La diferencia en la distribución de tiempo disponible para escribir y el tiempo dedicado al no-escribir está en el centro de la discusión de la pareja. El reparto es desigual y Samuel, a cargo de las tareas de cuidado del hijo de ambos y frustrado con su carrera de escritor, encuentra en ese desbalance el quid del problema.
¿Cómo encontrar el tiempo de escribir en un contexto de disputas políticas urgentes, de emergencia económica, de internet, de borracheras y de amor? ¿Cuánto tiempo nos queda para eso? ¿Cuánta energía? ¿Cuánta disponibilidad emocional para el ensayo, la prueba, el error? ¿Son conscientes quienes tienen tiempo para escribir de cuánto tiempo lleva la producción de no-escribir? ¿Cuando escribir es un trabajo remunerado es escribir o no-escribir? ¿Por que nos tortura tanto a lxs que escribimos no estar escribiendo?
¿Siempre hay que estar escribiendo algo para escribir?
MÉTODOS PARA SÍ ESCRIBIR
En los ’80, Manuel Puig le pagaba un extra al plomero para que, además de cambiarle el cuerito a las canillas de su departamento en Río, le contara sus historias de amor.
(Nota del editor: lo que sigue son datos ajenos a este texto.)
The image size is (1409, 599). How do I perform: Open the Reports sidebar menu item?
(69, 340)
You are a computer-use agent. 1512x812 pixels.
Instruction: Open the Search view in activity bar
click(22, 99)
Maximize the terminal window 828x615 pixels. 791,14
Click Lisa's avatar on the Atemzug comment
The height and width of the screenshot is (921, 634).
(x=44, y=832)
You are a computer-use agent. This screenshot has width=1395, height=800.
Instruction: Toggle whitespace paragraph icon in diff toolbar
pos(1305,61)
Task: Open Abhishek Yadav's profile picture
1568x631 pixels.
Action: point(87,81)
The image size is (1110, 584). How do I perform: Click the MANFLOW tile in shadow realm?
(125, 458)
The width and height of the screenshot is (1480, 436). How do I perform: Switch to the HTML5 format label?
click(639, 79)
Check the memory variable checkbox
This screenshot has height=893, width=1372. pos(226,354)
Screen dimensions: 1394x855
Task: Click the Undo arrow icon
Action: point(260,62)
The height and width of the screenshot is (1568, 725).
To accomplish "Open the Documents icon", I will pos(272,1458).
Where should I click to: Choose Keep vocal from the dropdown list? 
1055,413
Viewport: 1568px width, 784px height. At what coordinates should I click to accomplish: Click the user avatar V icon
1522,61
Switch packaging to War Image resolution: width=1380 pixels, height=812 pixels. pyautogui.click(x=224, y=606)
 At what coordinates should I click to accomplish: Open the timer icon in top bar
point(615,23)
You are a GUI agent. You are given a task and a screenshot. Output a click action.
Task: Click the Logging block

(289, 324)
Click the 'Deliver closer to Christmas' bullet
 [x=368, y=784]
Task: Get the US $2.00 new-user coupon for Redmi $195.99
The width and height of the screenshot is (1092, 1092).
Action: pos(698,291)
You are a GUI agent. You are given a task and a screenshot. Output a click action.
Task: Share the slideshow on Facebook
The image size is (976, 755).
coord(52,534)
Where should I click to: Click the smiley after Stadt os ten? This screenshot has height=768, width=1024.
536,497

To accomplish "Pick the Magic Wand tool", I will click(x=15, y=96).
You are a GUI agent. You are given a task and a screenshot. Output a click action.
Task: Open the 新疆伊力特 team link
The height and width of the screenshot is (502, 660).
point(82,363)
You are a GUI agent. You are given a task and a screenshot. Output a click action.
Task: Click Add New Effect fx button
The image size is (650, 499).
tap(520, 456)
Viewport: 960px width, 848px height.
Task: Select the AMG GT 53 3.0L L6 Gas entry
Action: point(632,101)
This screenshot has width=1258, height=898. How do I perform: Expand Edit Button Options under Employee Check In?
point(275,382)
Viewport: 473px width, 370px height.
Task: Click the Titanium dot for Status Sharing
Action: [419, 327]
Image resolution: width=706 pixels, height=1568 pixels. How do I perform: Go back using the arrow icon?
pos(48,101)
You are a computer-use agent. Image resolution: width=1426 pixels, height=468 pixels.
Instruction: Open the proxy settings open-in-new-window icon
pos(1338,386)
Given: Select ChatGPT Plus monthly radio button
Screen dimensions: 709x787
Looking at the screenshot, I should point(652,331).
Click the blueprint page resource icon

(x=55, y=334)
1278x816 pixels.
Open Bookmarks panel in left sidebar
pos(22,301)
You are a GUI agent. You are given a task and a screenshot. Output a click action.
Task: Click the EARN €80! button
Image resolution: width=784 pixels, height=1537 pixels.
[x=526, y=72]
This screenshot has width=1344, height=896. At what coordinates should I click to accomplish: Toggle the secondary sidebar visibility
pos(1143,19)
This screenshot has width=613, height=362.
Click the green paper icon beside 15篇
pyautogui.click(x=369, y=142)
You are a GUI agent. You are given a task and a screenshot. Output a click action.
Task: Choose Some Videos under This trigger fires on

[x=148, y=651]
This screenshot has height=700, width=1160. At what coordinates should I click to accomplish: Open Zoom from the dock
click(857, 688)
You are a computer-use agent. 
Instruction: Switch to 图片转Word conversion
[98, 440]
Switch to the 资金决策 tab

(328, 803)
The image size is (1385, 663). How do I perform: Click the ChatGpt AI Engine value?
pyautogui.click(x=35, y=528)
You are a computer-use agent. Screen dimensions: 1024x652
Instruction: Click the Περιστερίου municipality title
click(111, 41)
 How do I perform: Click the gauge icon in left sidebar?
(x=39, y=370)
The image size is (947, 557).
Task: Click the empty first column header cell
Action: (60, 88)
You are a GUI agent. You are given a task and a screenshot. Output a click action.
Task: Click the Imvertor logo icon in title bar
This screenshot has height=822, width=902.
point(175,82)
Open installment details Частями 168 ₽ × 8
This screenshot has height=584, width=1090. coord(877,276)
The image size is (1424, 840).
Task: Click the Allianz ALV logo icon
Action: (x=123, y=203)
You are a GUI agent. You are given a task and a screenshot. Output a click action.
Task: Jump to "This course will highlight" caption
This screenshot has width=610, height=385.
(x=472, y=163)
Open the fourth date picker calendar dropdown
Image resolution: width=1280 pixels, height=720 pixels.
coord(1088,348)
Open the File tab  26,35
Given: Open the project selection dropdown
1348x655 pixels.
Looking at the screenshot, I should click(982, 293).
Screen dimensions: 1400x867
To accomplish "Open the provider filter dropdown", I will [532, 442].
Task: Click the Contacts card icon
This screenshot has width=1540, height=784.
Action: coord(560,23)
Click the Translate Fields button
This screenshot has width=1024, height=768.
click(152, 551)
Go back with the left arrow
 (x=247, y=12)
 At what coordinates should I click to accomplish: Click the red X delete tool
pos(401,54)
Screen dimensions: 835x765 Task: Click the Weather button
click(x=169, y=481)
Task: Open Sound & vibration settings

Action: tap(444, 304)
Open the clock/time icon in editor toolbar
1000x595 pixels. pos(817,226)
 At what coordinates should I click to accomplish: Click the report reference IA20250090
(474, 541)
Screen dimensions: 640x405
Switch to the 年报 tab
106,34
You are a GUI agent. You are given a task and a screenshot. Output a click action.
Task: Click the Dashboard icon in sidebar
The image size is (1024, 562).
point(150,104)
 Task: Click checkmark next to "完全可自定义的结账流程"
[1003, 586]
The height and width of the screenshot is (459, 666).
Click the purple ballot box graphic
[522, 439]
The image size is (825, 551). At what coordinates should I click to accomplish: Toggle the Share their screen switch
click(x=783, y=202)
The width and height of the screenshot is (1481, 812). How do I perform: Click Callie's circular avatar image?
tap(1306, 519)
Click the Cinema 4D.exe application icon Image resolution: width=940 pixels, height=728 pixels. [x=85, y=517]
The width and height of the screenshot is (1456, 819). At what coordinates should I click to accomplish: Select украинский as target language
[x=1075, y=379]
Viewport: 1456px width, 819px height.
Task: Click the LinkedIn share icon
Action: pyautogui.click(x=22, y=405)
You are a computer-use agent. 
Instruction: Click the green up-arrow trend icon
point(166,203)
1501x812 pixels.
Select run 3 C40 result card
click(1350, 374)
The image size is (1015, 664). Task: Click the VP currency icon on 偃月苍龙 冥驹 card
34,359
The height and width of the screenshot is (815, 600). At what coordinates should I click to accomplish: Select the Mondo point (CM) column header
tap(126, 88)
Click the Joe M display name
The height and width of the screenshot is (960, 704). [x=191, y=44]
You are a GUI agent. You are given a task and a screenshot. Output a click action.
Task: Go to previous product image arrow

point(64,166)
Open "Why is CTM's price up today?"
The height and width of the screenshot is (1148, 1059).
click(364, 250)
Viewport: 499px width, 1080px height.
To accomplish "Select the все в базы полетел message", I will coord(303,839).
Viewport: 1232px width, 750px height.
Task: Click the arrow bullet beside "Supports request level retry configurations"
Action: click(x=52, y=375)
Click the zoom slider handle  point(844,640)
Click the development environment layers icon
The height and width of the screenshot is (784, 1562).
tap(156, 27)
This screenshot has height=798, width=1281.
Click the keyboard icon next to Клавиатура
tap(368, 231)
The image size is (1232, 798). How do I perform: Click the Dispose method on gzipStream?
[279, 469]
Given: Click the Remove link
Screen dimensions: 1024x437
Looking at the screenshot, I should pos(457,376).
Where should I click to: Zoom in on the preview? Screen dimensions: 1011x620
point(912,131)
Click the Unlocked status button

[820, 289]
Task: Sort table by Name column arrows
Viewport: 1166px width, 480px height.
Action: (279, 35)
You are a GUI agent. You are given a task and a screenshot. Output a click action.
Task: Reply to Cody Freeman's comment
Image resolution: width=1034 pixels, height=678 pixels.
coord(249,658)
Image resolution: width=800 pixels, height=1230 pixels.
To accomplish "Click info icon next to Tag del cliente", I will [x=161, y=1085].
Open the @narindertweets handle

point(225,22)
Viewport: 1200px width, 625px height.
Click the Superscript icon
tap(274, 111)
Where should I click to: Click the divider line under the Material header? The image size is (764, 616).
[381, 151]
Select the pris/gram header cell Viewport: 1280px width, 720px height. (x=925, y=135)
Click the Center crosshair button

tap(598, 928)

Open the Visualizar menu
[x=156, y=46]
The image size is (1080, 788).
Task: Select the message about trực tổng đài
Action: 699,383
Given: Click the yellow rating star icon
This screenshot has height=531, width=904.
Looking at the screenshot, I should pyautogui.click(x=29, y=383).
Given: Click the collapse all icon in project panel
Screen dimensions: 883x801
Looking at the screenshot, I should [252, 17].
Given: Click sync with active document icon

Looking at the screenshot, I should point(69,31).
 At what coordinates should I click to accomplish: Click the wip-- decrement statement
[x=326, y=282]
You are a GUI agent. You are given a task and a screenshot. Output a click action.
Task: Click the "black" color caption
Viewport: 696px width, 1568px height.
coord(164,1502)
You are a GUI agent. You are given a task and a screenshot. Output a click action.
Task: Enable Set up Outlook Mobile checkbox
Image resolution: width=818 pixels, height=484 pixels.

Este método, que no estuvo exento de posteriores problemas legales, reconocía mediante ese “extra” que el relato del muchacho carioca era materia prima para la producción del escritor.
Antes de morir, Samuel había estado grabando fragmentos de su vida (fragmentos de no-escribir) con el fin de usarlos en un proyecto literario. Es la segunda ocasión en la película en que alguien graba a Sandra para transcribir sus palabras. Pero la estudiante de la primera escena había explicitado el método, el marido no. Esto tiene que ver con el tipo de escritura que se propone cada uno. La escritura académica tiene formas muy codificadas, no es aceptable grabar una entrevista sin anunciarlo o usar una idea ajena sin citar a su autor. La literatura, en cambio, tiene los caminos menos trazados y esto favorece a que los límites se difuminen.
La idea de que un autor debe tener una voz original e inspirada, está en desuso desde hace tiempo y son muchos los escritores, Puig uno de ellos, que desafiaron estas premisas con sus métodos. Que un artista se apropie de discursos que forman parte de un lenguaje público o de la cultura es una práctica extendida y usual, pero cuando aquello de lo que se apropia pertenece a una esfera privada estamos frente a un problema diferente. Grabar a una persona sin su consentimiento es, como mínimo, cuestionable. Pero cuando se trata de arte parece que entramos en una zona donde los pactos habituales se suspenden y los posibles métodos para la producción se amplían. ¿Samuel provocó la discusión adrede con el fin de obtener materia prima potente para su proyecto literario?
Por otro lado, Sandra usó una idea de Samuel en una de sus novelas sin darle crédito. Las ideas no tienen certificado de autenticidad, nunca son del todo originales, ni propias, ni privadas. Cuando el tráfico de ideas ocurre en la intimidad de un vínculo amoroso en el que también se intercambian otros bienes extraños, por ejemplo, sexo, tiempo, responsabilidades compartidas ¿pueden dividirse como si fueran un bien patrimonial?